Today, we, too, face an unprecedented crisis, one that has been called the greatest challenge of our lifetimes. Daily, we are confronted with reminders of our own mortality and that of our loved ones, as well as anxieties about economic survival, isolation and loneliness, and the collective worry about the breakdown of socio-economic structures that we have always taken for granted. This time of uncertainty is difficult for every one of us, and particularly so for those who have experienced earlier traumas in life that are now reawakened by the anxieties of coronavirus and the challenges of containing and managing it together.
However, it is important to say that alongside the very real anxieties of individuals, this sudden rupture in the fabric of reality opens up new and creative possibilities in terms of how we think about our own lives, and the world we share.

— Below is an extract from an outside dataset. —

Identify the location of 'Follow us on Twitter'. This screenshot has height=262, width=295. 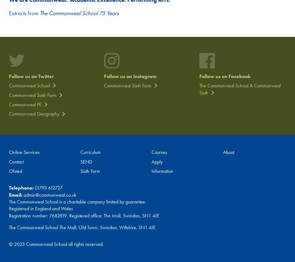
(31, 76).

The tradition of psychoanalytic thinking in Scotland follows in the large-hearted spirit of Jock Sutherland, who established the Scottish Institute of Human Relations, an organisation dedicated to disseminating knowledge and understanding of the human condition across all aspects of individual and social life. It is from his egalitarian thinking about people as social beings that the Scottish Association of Psychoanalytic Psychotherapists emerged. Our members not only offer psychoanalytic psychotherapy to members of the public, but also support and advise colleagues in the helping professions – be they social workers, counsellors, psychologists, or nurses and doctors – as analytic psychotherapists, supervisors and tutors.
It is a privilege to offer support in facing these unprecedented times, in the hope that a sense of going-on-being feels possible and is sustained. In this spirit we maintain our faith in our capacity to rebuild our inner and outer worlds in the time ahead.